To incorporate Jlama into a Java project, developers can use the Langchain4j Integration or directly add the Maven dependencies:

<dependency>
  <groupId>com.github.tjake</groupId>
  <artifactId>jlama-core</artifactId>
  <version>${jlama.version}</version>
</dependency>
<dependency>
  <groupId>com.github.tjake</groupId>
  <artifactId>jlama-native</artifactId>
  <classifier>${os.detected.name}-${os.detected.arch}</classifier>
  <version>${jlama.version}</version>
</dependency>

Ensure to enable Java 21 preview features if needed:

export JDK_JAVA_OPTIONS="--add-modules jdk.incubator.vector --enable-preview"

⭐ Show Support

If Jlama proves useful in your projects, consider giving it a star on its repository. This helps show support and encourages further development.

🗺️ Roadmap

Future development plans for Jlama include:

Expanding support for more models
Adding LoRA and GraalVM support
Continuing enhancements for distributed inference

🏷️ License and Citation

Jlama is released under the Apache License.
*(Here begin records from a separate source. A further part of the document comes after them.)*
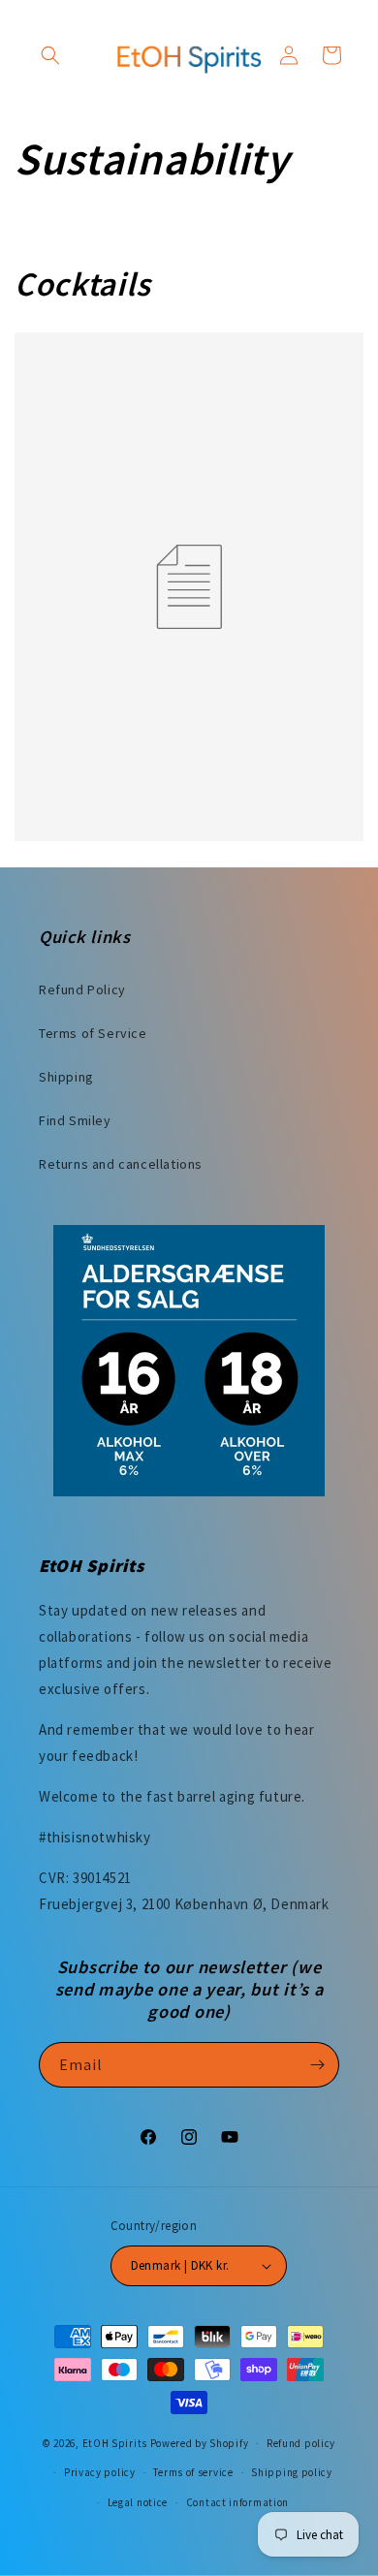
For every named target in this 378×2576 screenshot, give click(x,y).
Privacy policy (100, 2472)
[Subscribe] (317, 2065)
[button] (50, 55)
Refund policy (301, 2443)
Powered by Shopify (199, 2443)
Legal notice (138, 2502)
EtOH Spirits (114, 2443)
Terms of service (193, 2472)
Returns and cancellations (121, 1164)
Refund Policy (82, 989)
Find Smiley (75, 1120)
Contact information (237, 2502)
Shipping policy (291, 2472)
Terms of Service (93, 1033)
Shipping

If used in research, it can be cited using its bibliographic entry:

@misc{jlama2024,
    title = {Jlama: A modern Java inference engine for large language models},
    url = {https://github.com/tjake/jlama},
    author = {T Jake Luciani},
    month = {January},
    year = {2024}
}

Jlama stands out as a powerful, modern solution for integrating and running large language models directly within Java applications, catering to developers seeking to leverage LLM capabilities efficiently and effectively.